AIM OF THE EXERCISE:
Copy every one of the following records word for word.
— START OF SUPPLIED ENTRIES —
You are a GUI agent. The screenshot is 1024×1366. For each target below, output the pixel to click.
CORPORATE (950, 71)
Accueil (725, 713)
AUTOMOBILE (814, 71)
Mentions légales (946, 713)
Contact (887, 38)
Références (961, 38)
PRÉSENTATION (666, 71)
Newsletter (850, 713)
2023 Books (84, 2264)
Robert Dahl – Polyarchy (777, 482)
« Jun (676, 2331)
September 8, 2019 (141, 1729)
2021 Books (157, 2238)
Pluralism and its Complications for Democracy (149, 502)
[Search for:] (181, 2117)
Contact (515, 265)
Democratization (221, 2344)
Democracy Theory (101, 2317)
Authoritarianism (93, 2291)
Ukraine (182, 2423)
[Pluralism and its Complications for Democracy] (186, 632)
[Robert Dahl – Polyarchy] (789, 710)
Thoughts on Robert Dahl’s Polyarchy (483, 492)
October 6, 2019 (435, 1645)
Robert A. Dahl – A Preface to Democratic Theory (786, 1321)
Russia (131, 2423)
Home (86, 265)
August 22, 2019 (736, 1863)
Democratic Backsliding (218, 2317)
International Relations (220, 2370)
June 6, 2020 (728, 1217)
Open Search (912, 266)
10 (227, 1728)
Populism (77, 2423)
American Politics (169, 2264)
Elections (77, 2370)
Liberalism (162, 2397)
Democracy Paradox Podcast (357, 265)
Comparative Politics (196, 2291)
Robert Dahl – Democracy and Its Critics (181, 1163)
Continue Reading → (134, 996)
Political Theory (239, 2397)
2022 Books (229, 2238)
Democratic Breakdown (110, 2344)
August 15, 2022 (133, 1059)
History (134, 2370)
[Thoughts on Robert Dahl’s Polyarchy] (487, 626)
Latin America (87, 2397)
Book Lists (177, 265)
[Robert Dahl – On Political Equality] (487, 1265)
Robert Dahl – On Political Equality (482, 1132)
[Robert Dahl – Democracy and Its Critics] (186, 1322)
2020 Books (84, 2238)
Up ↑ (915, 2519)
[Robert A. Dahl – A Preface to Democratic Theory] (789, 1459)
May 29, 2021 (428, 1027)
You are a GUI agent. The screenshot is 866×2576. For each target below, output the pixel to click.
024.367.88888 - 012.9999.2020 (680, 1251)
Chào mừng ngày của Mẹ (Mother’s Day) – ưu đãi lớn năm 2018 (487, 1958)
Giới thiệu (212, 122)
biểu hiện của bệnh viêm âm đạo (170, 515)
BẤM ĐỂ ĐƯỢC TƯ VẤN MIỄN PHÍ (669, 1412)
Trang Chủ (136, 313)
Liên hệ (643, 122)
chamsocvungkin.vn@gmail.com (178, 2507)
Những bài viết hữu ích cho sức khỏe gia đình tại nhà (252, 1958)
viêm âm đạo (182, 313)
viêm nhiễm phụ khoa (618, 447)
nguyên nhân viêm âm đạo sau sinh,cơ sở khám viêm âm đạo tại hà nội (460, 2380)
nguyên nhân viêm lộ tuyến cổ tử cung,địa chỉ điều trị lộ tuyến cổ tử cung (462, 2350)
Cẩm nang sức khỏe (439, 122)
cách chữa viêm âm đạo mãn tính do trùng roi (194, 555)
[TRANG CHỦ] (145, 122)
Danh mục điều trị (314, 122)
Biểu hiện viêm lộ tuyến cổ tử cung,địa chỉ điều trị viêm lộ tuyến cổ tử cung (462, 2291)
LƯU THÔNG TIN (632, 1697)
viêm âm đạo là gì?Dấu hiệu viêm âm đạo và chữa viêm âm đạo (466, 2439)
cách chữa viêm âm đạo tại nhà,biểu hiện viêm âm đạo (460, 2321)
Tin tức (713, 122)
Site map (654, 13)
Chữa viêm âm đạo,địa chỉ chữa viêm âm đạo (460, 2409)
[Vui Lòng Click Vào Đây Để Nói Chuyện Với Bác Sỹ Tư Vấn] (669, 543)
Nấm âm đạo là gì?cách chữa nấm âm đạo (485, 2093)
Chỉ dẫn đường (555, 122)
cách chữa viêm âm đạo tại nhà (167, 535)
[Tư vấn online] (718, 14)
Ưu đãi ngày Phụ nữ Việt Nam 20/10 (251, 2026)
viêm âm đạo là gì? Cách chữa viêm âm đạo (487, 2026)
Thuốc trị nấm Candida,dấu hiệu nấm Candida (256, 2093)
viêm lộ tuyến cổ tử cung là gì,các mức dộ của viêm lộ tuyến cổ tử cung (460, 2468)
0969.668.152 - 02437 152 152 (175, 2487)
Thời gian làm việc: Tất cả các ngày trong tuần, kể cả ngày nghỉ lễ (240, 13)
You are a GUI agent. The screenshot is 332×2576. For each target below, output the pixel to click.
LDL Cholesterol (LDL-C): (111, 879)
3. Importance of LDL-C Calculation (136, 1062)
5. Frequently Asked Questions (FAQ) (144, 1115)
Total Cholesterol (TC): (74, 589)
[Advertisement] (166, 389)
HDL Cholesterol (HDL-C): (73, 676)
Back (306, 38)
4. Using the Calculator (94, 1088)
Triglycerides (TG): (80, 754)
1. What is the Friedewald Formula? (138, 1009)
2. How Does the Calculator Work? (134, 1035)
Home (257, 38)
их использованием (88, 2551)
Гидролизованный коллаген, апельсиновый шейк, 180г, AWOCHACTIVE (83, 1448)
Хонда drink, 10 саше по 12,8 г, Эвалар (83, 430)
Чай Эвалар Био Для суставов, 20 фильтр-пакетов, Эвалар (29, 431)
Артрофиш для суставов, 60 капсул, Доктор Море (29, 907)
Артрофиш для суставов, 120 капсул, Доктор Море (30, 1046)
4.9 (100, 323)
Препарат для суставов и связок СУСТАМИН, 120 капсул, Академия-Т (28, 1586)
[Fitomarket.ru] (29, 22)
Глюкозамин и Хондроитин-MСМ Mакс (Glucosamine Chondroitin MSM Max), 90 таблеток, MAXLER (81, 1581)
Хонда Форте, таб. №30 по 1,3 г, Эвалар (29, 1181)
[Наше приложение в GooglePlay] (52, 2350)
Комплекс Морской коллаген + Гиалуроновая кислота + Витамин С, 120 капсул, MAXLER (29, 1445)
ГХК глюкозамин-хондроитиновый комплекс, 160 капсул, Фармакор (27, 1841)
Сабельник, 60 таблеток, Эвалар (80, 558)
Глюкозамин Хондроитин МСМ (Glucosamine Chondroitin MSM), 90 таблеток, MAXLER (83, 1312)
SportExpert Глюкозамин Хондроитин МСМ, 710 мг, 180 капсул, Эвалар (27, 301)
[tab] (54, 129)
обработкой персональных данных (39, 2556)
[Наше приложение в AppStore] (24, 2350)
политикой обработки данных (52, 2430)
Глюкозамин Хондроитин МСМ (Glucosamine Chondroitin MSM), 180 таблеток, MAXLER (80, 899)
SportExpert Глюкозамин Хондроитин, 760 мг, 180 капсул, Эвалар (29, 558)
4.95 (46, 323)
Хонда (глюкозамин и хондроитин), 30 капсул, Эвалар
— END OF SUPPLIED ENTRIES —
TASK SOLUTION:
You are a GUI agent. The screenshot is 1024×1366. For each target below, output the pixel to click.
CORPORATE (950, 71)
Accueil (725, 713)
AUTOMOBILE (814, 71)
Mentions légales (946, 713)
Contact (887, 38)
Références (961, 38)
PRÉSENTATION (666, 71)
Newsletter (850, 713)
2023 Books (84, 2264)
Robert Dahl – Polyarchy (777, 482)
« Jun (676, 2331)
September 8, 2019 (141, 1729)
2021 Books (157, 2238)
Pluralism and its Complications for Democracy (149, 502)
[Search for:] (181, 2117)
Contact (515, 265)
Democratization (221, 2344)
Democracy Theory (101, 2317)
Authoritarianism (93, 2291)
Ukraine (182, 2423)
[Pluralism and its Complications for Democracy] (186, 632)
[Robert Dahl – Polyarchy] (789, 710)
Thoughts on Robert Dahl’s Polyarchy (483, 492)
October 6, 2019 (435, 1645)
Robert A. Dahl – A Preface to Democratic Theory (786, 1321)
Russia (131, 2423)
Home (86, 265)
August 22, 2019 (736, 1863)
Democratic Backsliding (218, 2317)
International Relations (220, 2370)
June 6, 2020 (728, 1217)
Open Search (912, 266)
10 (227, 1728)
Populism (77, 2423)
American Politics (169, 2264)
Elections (77, 2370)
Liberalism (162, 2397)
Democracy Paradox Podcast (357, 265)
Comparative Politics (196, 2291)
Robert Dahl – Democracy and Its Critics (181, 1163)
Continue Reading → (134, 996)
Political Theory (239, 2397)
2022 Books (229, 2238)
Democratic Breakdown (110, 2344)
August 15, 2022 (133, 1059)
History (134, 2370)
[Thoughts on Robert Dahl’s Polyarchy] (487, 626)
Latin America (87, 2397)
Book Lists (177, 265)
[Robert Dahl – On Political Equality] (487, 1265)
Robert Dahl – On Political Equality (482, 1132)
[Robert Dahl – Democracy and Its Critics] (186, 1322)
2020 Books (84, 2238)
Up ↑ (915, 2519)
[Robert A. Dahl – A Preface to Democratic Theory] (789, 1459)
May 29, 2021 (428, 1027)
You are a GUI agent. The screenshot is 866×2576. For each target below, output the pixel to click.
024.367.88888 - 012.9999.2020 (680, 1251)
Chào mừng ngày của Mẹ (Mother’s Day) – ưu đãi lớn năm 2018 (487, 1958)
Giới thiệu (212, 122)
biểu hiện của bệnh viêm âm đạo (170, 515)
BẤM ĐỂ ĐƯỢC TƯ VẤN MIỄN PHÍ (669, 1412)
Trang Chủ (136, 313)
Liên hệ (643, 122)
chamsocvungkin.vn@gmail.com (178, 2507)
Những bài viết hữu ích cho sức khỏe gia đình tại nhà (252, 1958)
viêm âm đạo (182, 313)
viêm nhiễm phụ khoa (618, 447)
nguyên nhân viêm âm đạo sau sinh,cơ sở khám viêm âm đạo tại hà nội (460, 2380)
nguyên nhân viêm lộ tuyến cổ tử cung,địa chỉ điều trị lộ tuyến cổ tử cung (462, 2350)
Cẩm nang sức khỏe (439, 122)
cách chữa viêm âm đạo mãn tính do trùng roi (194, 555)
[TRANG CHỦ] (145, 122)
Danh mục điều trị (314, 122)
Biểu hiện viêm lộ tuyến cổ tử cung,địa chỉ điều trị viêm lộ tuyến cổ tử cung (462, 2291)
LƯU THÔNG TIN (632, 1697)
viêm âm đạo là gì?Dấu hiệu viêm âm đạo và chữa viêm âm đạo (466, 2439)
cách chữa viêm âm đạo tại nhà,biểu hiện viêm âm đạo (460, 2321)
Tin tức (713, 122)
Site map (654, 13)
Chữa viêm âm đạo,địa chỉ chữa viêm âm đạo (460, 2409)
[Vui Lòng Click Vào Đây Để Nói Chuyện Với Bác Sỹ Tư Vấn] (669, 543)
Nấm âm đạo là gì?cách chữa nấm âm đạo (485, 2093)
Chỉ dẫn đường (555, 122)
cách chữa viêm âm đạo tại nhà (167, 535)
[Tư vấn online] (718, 14)
Ưu đãi ngày Phụ nữ Việt Nam 20/10 (251, 2026)
viêm âm đạo là gì? Cách chữa viêm âm đạo (487, 2026)
Thuốc trị nấm Candida,dấu hiệu nấm Candida (256, 2093)
viêm lộ tuyến cổ tử cung là gì,các mức dộ của viêm lộ tuyến cổ tử cung (460, 2468)
0969.668.152 - 02437 152 152 (175, 2487)
Thời gian làm việc: Tất cả các ngày trong tuần, kể cả ngày nghỉ lễ (240, 13)
You are a GUI agent. The screenshot is 332×2576. For each target below, output the pixel to click.
LDL Cholesterol (LDL-C): (111, 879)
3. Importance of LDL-C Calculation (136, 1062)
5. Frequently Asked Questions (FAQ) (144, 1115)
Total Cholesterol (TC): (74, 589)
[Advertisement] (166, 389)
HDL Cholesterol (HDL-C): (73, 676)
Back (306, 38)
4. Using the Calculator (94, 1088)
Triglycerides (TG): (80, 754)
1. What is the Friedewald Formula? (138, 1009)
2. How Does the Calculator Work? (134, 1035)
Home (257, 38)
их использованием (88, 2551)
Гидролизованный коллаген, апельсиновый шейк, 180г, AWOCHACTIVE (83, 1448)
Хонда drink, 10 саше по 12,8 г, Эвалар (83, 430)
Чай Эвалар Био Для суставов, 20 фильтр-пакетов, Эвалар (29, 431)
Артрофиш для суставов, 60 капсул, Доктор Море (29, 907)
Артрофиш для суставов, 120 капсул, Доктор Море (30, 1046)
4.9 (100, 323)
Препарат для суставов и связок СУСТАМИН, 120 капсул, Академия-Т (28, 1586)
[Fitomarket.ru] (29, 22)
Глюкозамин и Хондроитин-MСМ Mакс (Glucosamine Chondroitin MSM Max), 90 таблеток, MAXLER (81, 1581)
Хонда Форте, таб. №30 по 1,3 г, Эвалар (29, 1181)
[Наше приложение в GooglePlay] (52, 2350)
Комплекс Морской коллаген + Гиалуроновая кислота + Витамин С, 120 капсул, MAXLER (29, 1445)
ГХК глюкозамин-хондроитиновый комплекс, 160 капсул, Фармакор (27, 1841)
Сабельник, 60 таблеток, Эвалар (80, 558)
Глюкозамин Хондроитин МСМ (Glucosamine Chondroitin MSM), 90 таблеток, MAXLER (83, 1312)
SportExpert Глюкозамин Хондроитин МСМ, 710 мг, 180 капсул, Эвалар (27, 301)
[tab] (54, 129)
обработкой персональных данных (39, 2556)
[Наше приложение в AppStore] (24, 2350)
политикой обработки данных (52, 2430)
Глюкозамин Хондроитин МСМ (Glucosamine Chondroitin MSM), 180 таблеток, MAXLER (80, 899)
SportExpert Глюкозамин Хондроитин, 760 мг, 180 капсул, Эвалар (29, 558)
4.95 (46, 323)
Хонда (глюкозамин и хондроитин), 30 капсул, Эвалар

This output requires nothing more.